Serve poi un modo per investire e ripulire questi proventi. A Reggio Emilia l’edilizia facile è stata per 20 anni la lavatrice dei fondi neri della criminalità. Chi ha avviato questa stagione del mattone facile, proprio mentre a livello nazionale si allentavano i controlli sui cantieri e sugli appalti, ha creato il terreno di coltura ideale per l’espansione della ‘ndrangheta. Decine di professionisti ed imprenditori reggiani sono stati reclutati per costruire l’impalcatura legale di questo sistema, la superficie di contatto “presentabile” fra il tumore criminale e l’economica locale.
Ma la differenza fra una banda di criminali pura e semplice e il fenomeno mafioso come lo conosciamo in Italia, è nell'insediamento sociale, nell'esistenza di un’area grigia che non commette necessariamente reati, ma che ricava indirettamente un beneficio e può esprimere sostegno e consenso. Una parte, anche se piccola, della popolazione di provenienza cutrese, è stata interessata. Migliaia di persone e centinaia di piccole imprese sono state coinvolte, più o meno inconsapevolmente, nella catena di estrazione di soldi dall'economia criminale e di riciclaggio ed investimento nell’attività economica legale. La presenza di cittadini che provengono da Cutro data da molti decenni, ma la relazione fra queste persone ed il resto della città è stata subito incanalata in un rapporto fra entità distinte e diverse, sia per l’atteggiamento dei reggiani che degli stessi cutresi.
In un gioco degli specchi si è così favorita la crescita di una subcultura che si vede e viene vista come una specie di etnia, con una sua antropologia “altra”, una comunità separata ed incistata dentro quella reggiana. Tutto ciò ha favorito la presa della criminalità organizzata sulla parte più fragile di questa popolazione.
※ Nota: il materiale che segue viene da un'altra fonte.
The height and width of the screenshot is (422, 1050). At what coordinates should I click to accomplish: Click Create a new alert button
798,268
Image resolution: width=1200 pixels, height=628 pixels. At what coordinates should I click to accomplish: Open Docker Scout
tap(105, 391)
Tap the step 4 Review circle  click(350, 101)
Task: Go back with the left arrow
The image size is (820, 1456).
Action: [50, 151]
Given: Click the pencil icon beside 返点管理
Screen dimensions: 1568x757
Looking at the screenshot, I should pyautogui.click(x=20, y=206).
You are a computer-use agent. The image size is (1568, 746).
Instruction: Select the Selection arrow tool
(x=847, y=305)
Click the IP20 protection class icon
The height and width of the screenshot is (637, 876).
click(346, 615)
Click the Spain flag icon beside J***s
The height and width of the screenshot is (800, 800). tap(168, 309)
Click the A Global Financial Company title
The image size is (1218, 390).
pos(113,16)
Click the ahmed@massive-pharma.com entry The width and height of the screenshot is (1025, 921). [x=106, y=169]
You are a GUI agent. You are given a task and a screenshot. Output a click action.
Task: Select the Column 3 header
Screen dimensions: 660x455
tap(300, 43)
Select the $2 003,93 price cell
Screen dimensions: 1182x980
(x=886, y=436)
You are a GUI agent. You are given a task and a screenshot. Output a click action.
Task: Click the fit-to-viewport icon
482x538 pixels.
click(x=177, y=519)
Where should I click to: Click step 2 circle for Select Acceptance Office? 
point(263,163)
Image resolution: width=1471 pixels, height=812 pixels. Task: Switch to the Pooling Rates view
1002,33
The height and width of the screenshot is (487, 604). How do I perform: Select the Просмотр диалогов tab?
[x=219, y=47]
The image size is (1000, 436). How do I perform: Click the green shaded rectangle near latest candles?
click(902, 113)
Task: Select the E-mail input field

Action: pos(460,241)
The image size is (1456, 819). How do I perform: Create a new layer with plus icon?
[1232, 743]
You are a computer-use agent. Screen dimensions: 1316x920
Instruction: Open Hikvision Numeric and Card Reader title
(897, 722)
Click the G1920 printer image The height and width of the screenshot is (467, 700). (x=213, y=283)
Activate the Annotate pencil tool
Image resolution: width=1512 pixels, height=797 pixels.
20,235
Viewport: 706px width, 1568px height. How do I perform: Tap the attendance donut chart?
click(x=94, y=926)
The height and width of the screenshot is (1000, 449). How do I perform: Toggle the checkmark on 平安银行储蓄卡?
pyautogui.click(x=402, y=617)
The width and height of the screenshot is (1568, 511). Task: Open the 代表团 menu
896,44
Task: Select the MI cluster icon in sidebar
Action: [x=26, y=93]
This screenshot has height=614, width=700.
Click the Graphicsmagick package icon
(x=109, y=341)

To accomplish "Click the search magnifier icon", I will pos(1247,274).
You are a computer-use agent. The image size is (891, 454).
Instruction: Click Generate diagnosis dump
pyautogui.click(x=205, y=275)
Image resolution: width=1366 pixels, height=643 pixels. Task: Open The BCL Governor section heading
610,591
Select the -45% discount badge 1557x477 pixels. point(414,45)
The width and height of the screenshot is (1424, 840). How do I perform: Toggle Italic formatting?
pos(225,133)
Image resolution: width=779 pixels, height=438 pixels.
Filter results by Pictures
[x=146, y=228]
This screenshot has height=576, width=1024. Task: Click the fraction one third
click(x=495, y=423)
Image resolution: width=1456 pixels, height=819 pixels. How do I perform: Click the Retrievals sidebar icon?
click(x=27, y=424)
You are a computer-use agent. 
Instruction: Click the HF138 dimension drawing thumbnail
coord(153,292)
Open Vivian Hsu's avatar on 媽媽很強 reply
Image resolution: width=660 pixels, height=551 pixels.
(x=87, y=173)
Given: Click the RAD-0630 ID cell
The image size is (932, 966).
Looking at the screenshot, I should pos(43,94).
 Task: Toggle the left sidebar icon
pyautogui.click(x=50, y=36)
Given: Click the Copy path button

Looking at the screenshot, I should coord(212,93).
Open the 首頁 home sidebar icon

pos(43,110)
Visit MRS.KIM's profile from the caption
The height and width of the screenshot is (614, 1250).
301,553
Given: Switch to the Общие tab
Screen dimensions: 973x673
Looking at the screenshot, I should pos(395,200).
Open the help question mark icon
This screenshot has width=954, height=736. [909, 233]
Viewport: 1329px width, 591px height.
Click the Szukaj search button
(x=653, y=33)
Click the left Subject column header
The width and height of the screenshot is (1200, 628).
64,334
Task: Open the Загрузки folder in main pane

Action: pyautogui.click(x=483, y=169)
L’errore più grande della politica reggiana è stata proprio quello della etnicizzazione della questione cutrese, del farne un bacino di consenso separato e riservato a rappresentanti di comunità.
A colpire i crimini, dopo anni di sottovalutazioni, ci penserà finalmente la magistratura. Alla politica rimane il compito non di commentare cosa fanno i magistrati o discettare quanto sia grave il coinvolgimento penale dell’uno o dell’altro. Alla politica rimane da fare il suo mestiere: creare le condizioni perché tutto ciò non si ripeta. E dunque occorre discutere di come legalizzare il mercato della droga e del sesso, di come rendere preventivo il controllo delle imprese che agiscono nelle opere pubbliche, nei subappalti e nell'edilizia, di come si sostiene chi viene risucchiato nel giro dell’usura, di come circoscrivere l’area del gioco d’azzardo, ecc.
Per queste cose ci vorrà tempo, ci vorrà sopratutto una azione decisa del governo nazionale che finora pare disinteressato alla materia.
Ma da subito possiamo smettere di trattare i cittadini reggiani che provengono da Cutro come figli di un dio minore. Non servono le processioni a Cutro dei politici locali a dare spettacolo spesso senza capire quali messaggi stanno veicolando.
Serve invece parlare con i cittadini reggiani, ivi inclusi quelli di origine cutrese, dei problemi che vivono a Reggio Emilia.
Possibilmente facendolo a Reggio Emilia.